Your supplier hands the goods to a freight forwarder or airline agent at the origin. The forwarder consolidates your cargo — if it is a small shipment — with other shippers' cargo into a single unit load device, known as a ULD. A ULD is the standardized container or pallet used to load cargo onto commercial aircraft. Your individual boxes are packed inside a ULD along with other importers' freight, the ULD is loaded onto the aircraft, and it flies to the destination airport.
At the destination, the ULD is unloaded, broken down, and your cargo is separated. It then moves through customs clearance, and your freight forwarder or customs broker arranges final delivery to your facility.
The entire process — from supplier pickup to your warehouse door — on a direct international air freight lane typically takes 3 to 7 days, depending on the origin, destination, and how quickly customs clearance is completed. For comparison, ocean freight on the same lane typically takes 25 to 40 days.
How Air Freight Is Priced — The Chargeable Weight Concept
This is the single most important concept for new air freight shippers to understand — and the one that causes the most confusion on first invoices.
Air freight is priced by chargeable weight, not actual weight. Chargeable weight is the greater of two numbers: your shipment's actual weight in kilograms, or its volumetric weight.

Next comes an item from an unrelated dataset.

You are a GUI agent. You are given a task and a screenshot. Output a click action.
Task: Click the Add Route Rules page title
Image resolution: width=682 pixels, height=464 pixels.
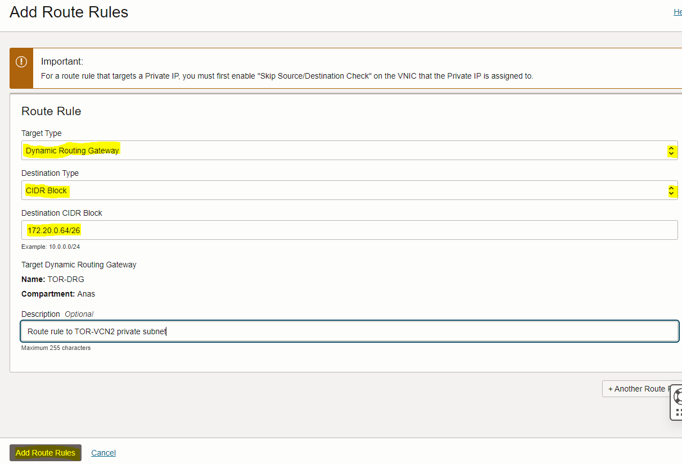[69, 12]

Volumetric weight — also called dimensional weight — is calculated by measuring the total cubic volume of your shipment and dividing by a standard factor. The IATA standard for air freight is 6,000 cubic centimeters per kilogram. In practical terms, this means you divide your shipment's volume in cubic centimeters by 6,000 to get the volumetric weight in kilograms.
Here is a simple example. Suppose you are shipping 50 boxes of lightweight foam packaging components. The actual weight of all 50 boxes combined is 80 kilograms. But each box measures 60cm × 50cm × 40cm, giving a volume of 120,000 cubic centimeters per box. Multiply by 50 boxes and your total volume is 6,000,000 cubic centimeters. Divide by 6,000 and your volumetric weight is 1,000 kilograms.
Your chargeable weight is 1,000 kilograms — not 80 kilograms. Your freight rate is calculated on 1,000 kilograms.
This is why light, bulky goods are extremely expensive to ship by air. The aircraft's limiting factor is often volume, not weight capacity — airlines price accordingly. Before you quote an air freight shipment, always calculate both actual and volumetric weight and use the higher number in your cost estimate.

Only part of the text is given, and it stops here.